**ARTICOLO**
· · · · ·
Facciamo prima un esempio "scolastico" abbastanza indicativo per capire di cosa si stia parlando (sembra che si riferisca ad un caso realmente accaduto...). In una scuola di orientamento scientifico si decide di confermare con i dati una tendenza che dovrebbe apparire ovvia: più si studia e migliori risultati si ottengono. Ogni insegnante riporta accuratamente i dati durante l'anno scolastico e poi, in una riunione corale, essi vengono riuniti tutti assieme in un grafico che riporta i risultati raggiunti dai vari studenti in funzione del numero di ore dedicate allo studio. Con raccapriccio e sgomento di tutti, ciò che viene fuori è esattamente il contrario: il grafico ha un andamento estremamente chiaro, pur nella prevedibile dispersione dei dati, mostrando che più ore si studia e più i voti si abbassano, come mostrato in Fig. 1.
Solo l'arrivo di un esperto di statistica chiarisce la faccenda, indicando anche il tipo di materia a cui ogni singolo dato si riferisce. Materia per materia l'andamento è quello aspettato, ma variabili nascoste, come il numero di ore effettuato e la difficoltà della materia, riescono a stravolgere il risultato finale (Fig. 2).
In modo molto più fantasioso applichiamo il paradosso all'astrofisica stellare, come viene concepita da una razza aliena (tanto per cambiare...). Gli alieni sono piuttosto indietro nelle conoscenze del Cielo. Innanzitutto -udite! udite!- credono che le stelle stiano tutte su una superficie sferica fissa. Beh... non è moltissimo che noi abbiamo superato questa stramba idea, mettendo anche al rogo chi tentava di contrastarla. Tuttavia, i nostri amici spaziali hanno un vantaggio enorme rispetto a noi. Non chiedetemi se è una questione di occhi o di strumentazioni (sono sempre alieni, in fondo!), il fatto è che riescono a misurare il diametro angolare delle stelle che osservano. Hanno anch'essi un limite inferiore, ma decisamente ben più accurato di quanto riescano a fare i nostri telescopi. Non hanno, però, alcuna conoscenza di temperatura e colore (sembra che vedano in bianco e nero o giù di lì). Insomma, le stelle sono poste tutte alla stessa distanza, ma di esse possono misurare sia il diametro angolare che la luminosità, o meglio il flusso luminoso che arriva al loro occhio (chiamiamola, per semplicità, luce ricevuta)
Grazie proprio alle fantastiche caratteristiche dei loro occhi, sono in grado di concludere che le stelle hanno dimensioni diverse, dovendo essere tutte alla stessa distanza. Una delle loro maggiori conquiste è stata quella di riuscire finalmente a quantificare i valori dei diametri e della luce ricevuta, luce che deve rispecchiare perfettamente la luminosità intrinseca (sono tutte alla stessa distanza): qualsiasi variazione deve essere dovuta al diametro del corpo celeste. In poche parole, si aspettano un diagramma Luminosità-Diametro come quello rappresentato in Fig. 3 : più cresce il diametro e più luminosa deve essere la stella.
· · · · ·
**MATERIALE DELL'ESERCIZIO**

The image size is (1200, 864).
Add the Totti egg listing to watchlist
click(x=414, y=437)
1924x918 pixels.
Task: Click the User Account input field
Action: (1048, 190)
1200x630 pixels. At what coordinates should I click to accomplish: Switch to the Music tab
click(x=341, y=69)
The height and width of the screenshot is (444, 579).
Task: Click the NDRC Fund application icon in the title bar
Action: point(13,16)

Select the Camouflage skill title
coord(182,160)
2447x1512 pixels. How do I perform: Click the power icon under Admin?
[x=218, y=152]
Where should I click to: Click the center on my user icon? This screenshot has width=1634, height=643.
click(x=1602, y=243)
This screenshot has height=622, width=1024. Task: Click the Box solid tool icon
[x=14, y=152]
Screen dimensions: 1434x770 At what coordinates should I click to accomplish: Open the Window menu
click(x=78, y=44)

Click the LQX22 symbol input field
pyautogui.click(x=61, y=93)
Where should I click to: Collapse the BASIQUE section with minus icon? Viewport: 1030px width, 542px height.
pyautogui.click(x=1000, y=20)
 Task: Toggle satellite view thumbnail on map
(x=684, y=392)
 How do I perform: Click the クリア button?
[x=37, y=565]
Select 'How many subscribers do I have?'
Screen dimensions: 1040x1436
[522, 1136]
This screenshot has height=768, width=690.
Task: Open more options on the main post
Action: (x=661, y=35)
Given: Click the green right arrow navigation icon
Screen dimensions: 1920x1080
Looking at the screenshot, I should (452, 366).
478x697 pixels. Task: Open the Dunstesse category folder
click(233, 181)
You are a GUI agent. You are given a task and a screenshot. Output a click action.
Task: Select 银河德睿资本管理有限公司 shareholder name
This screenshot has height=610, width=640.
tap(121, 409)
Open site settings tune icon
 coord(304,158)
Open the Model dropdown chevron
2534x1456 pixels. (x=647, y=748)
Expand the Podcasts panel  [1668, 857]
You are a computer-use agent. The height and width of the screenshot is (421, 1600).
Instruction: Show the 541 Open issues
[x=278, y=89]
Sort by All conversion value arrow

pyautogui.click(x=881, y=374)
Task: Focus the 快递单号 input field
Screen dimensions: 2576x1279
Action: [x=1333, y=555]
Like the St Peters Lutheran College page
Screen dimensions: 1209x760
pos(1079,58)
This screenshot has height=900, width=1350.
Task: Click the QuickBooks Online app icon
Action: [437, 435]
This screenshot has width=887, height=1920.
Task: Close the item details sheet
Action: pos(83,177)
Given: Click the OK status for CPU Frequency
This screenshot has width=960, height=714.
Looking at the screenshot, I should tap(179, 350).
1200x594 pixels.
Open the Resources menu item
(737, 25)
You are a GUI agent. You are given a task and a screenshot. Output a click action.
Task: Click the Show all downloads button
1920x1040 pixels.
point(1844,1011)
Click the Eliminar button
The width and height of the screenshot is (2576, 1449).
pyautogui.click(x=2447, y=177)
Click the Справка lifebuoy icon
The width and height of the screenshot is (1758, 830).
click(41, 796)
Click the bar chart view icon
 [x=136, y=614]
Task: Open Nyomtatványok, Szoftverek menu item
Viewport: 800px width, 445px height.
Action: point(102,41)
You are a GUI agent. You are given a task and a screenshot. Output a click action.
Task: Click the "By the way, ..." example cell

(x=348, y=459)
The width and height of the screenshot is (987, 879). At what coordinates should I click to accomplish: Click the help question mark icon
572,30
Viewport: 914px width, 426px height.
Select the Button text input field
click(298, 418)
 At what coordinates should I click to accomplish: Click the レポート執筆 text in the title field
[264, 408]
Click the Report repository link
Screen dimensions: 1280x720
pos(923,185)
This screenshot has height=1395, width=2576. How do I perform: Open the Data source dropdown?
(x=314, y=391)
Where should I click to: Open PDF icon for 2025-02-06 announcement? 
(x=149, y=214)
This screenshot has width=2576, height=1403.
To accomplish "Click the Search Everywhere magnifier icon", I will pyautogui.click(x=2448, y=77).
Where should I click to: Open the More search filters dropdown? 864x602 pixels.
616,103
· · · · ·
**ESERCIZI DA SVOLGERE**
1. Secondo l'articolo, chi chiarisce la faccenda del grafico raccolto dagli insegnanti?
2. Riporta sotto forma di tabella Markdown le righe dei record che vanno dalla riga contenente "Click the Eliminar button" fino alla riga contenente "pos(923,185)", questa inclusa. Ometti le righe vuote e usa le colonne N. e Testo.

**SOLUZIONI**
1. Un esperto di statistica.

2.
| N. | Testo |
|---|---|
| 1 | Click the Eliminar button |
| 2 | The width and height of the screenshot is (2576, 1449). |
| 3 | pyautogui.click(x=2447, y=177) |
| 4 | Click the Справка lifebuoy icon |
| 5 | The width and height of the screenshot is (1758, 830). |
| 6 | click(41, 796) |
| 7 | Click the bar chart view icon |
| 8 |  [x=136, y=614] |
| 9 | Task: Open Nyomtatványok, Szoftverek menu item |
| 10 | Viewport: 800px width, 445px height. |
| 11 | Action: point(102,41) |
| 12 | You are a GUI agent. You are given a task and a screenshot. Output a click action. |
| 13 | Task: Click the "By the way, ..." example cell |
| 14 | (x=348, y=459) |
| 15 | The width and height of the screenshot is (987, 879). At what coordinates should I click to accomplish: Click the help question mark icon |
| 16 | 572,30 |
| 17 | Viewport: 914px width, 426px height. |
| 18 | Select the Button text input field |
| 19 | click(298, 418) |
| 20 |  At what coordinates should I click to accomplish: Click the レポート執筆 text in the title field |
| 21 | [264, 408] |
| 22 | Click the Report repository link |
| 23 | Screen dimensions: 1280x720 |
| 24 | pos(923,185) |